O arquiteto ressalta que uma impermeabilização feita dentro do padrão de qualidade, alcança mais de cinco anos de vida útil, mas ela necessita de um prazo de execução entre 15 e 30 dias, no mínimo, dependendo da complexidade e do estado de conservação interna e externa, e das condições de ventilação dos reservatórios que responde pela secagem do material impermeabilizante. “Os materiais aplicados ‘a frio’, que é o caso destes cimentícios com resinas acrílicas, são aplicados em inúmeras demãos até que seja atingido o mínimo indicado pelo fabricante. E, entre uma demão e outra, é necessário o tempo de secagem de cada uma. Como os reservatórios, de um modo geral, têm apenas um único acesso a ventilação interna é limitada, requerendo do aplicador a instalação de equipamentos para a renovação do ar interno, tanto para a secagem dos materiais, quanto para a segurança do trabalhador”, explica.

Por tudo isto, o especialista diz que é preciso dispor de um reservatório provisório para servir o condomínio enquanto o outro está sendo tratado. Sobre o uso de manta asfáltica, Giro destaca que o material vem sendo cada vez menos utilizado devido aos riscos aos empregados, pois ele exige o trabalho com fogo em espaço confinado.

 

Responsabilidade solidária

Na limpeza das caixas e cisternas é preciso observar a presença de, no mínimo, duas pessoas e o empregado não precisa sair a cada 20 minutos, pois a concentração do cloro no local é de 1,5 a 2,5 ppm, a mesma da água potável. Isto não significa não se deve ter o cuidado devido com o uso dos EPI ‘s, no caso, máscara, cinto, corda, luvas e exaustor, se necessário.

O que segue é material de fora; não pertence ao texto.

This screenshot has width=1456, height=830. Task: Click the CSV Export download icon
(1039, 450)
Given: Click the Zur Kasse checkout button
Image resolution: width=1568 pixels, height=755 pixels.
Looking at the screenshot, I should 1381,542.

Já no serviço de impermeabilização, que gera poeira, devido a quebradeira, e odores fortes, por causa dos produtos impermeabilizantes, recomenda-se observar o que diz a Norma Reguladora NR33, específica para trabalho em espaço confinado. Por precaução, são precisos três empregados, dois com cintos de três pontas, e cada um só pode ficar dentro do reservatório por 20 minutos, quando então deve ser substituído e deve haver sempre um outro do lado de fora. Se faz necessária também uma estrutura de andaime com roldana sobre o acesso ao reservatório, capaz de içar e retirar de dentro do dele um empregado que passe mal. “O Ministério do Trabalho sabe da baixa profissionalização das empresas nestas atividades e do desconhecimento sobre a Norma Técnica. Em caso de acidente, a primeira coisa que procurarão saber é se foram tomados os cuidados necessários para evitá-lo”, alerta.

Giro pede que os síndicos avaliem com cuidado as empresas que se oferecem para realizar o serviço. “Ao ofertarem valores que, certamente não consideram os devidos cuidados para o prolongamento da vida útil do sistema impermeabilizante e da estrutura, colocam em risco seus empregados e ainda expõem a riscos de Responsabilidade Civil e Criminal o síndico. Impermeabilização de reservatório é um serviço de engenharia, que exige uma empresa habilitada e experiente para a execução deste serviço”, conclui.  

 

Cuidados que todo síndico deve ter

O síndico não deve descuidar das áreas de difícil acesso. Esquecidas, elas podem deteriorar a ponto de tornar mais onerosa a obra de recuperação ou mesmo causar danos à saúde da coletividade.

Atenção especial deve ser dada à medição diária da água, que poderá alertar para perdas invisíveis, que, no entanto, podem levar a perdas de muitos litros de água por dia.

Outra atenção essencial é para a necessária vedação dos reservatórios, adotando-se, inclusive, um cadeado para fechá-lo, a fim de impossibilitar a sua abertura por pessoas não autorizadas.

Uma boa dica é aproveitar as higienizações realizadas obrigatoriamente a cada seis meses para consultar a empresa especializada sobre se todos os cuidados necessários para a proteção dos reservatórios estão em dia e se, por ventura, algo mais pode ser feito para que eles estejam permanentemente em perfeitas condições de uso e funcionamento.